A contractor examines the city plans for a light rail transit system. The plans include a tunnel to be constructed between University Station and Mall Station. From point A to University Station is 975 m, and from point A to Mall Station is 2310 m. The angle between the two lines is 105°, as shown in the diagram.

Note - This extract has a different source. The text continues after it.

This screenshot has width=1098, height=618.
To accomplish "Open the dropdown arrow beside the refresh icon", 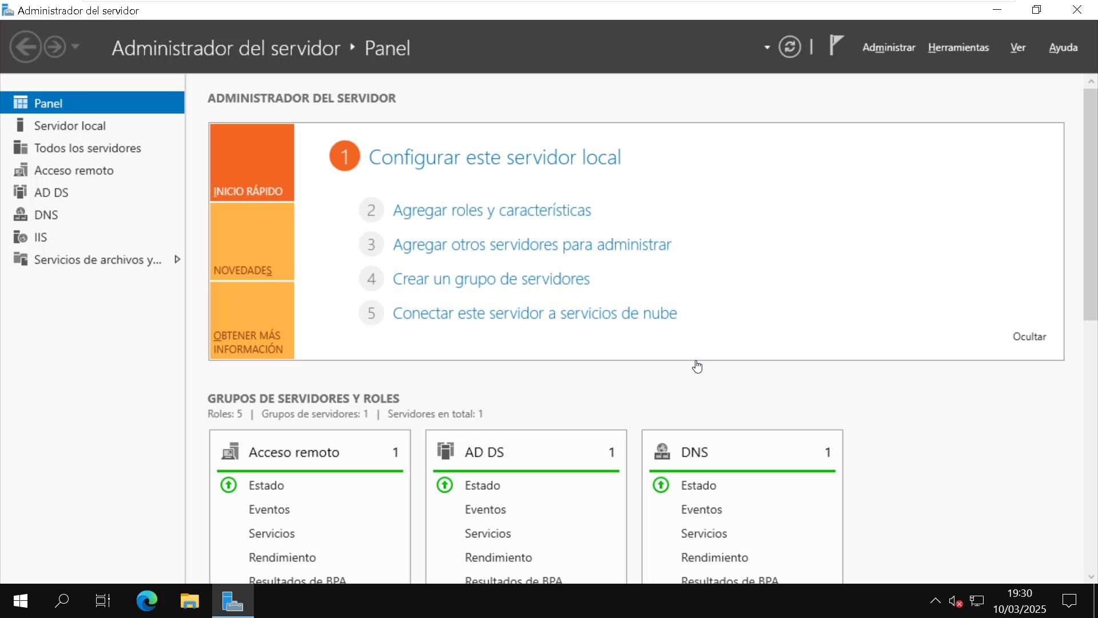I will pyautogui.click(x=767, y=47).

Find the distance x between University Station and Mall Station.

1 answer

To find the distance between University Station and Mall Station (x), we can use the Law of Cosines.

The Law of Cosines states that in any triangle with sides a, b, and c, and angle C opposite side c, the following equation holds:

c^2 = a^2 + b^2 - 2abcosC.

In our case, side a is 975 m, side b is 2310 m, and angle C is 105°. Let's substitute these values into the equation:

x^2 = 975^2 + 2310^2 - 2(975)(2310)cos105°.

Now, let's calculate this expression:

x^2 = 950625 + 5336100 - 2(975)(2310)(-0.258819).

Simplifying further:

x^2 = 6286725 + 4755635.369.

x^2 = 11072360.369.

Taking the square root of both sides:

x ≈ √(11072360.369).

x ≈ 3327.624 m.

Therefore, the distance x between University Station and Mall Station is approximately 3327.624 meters.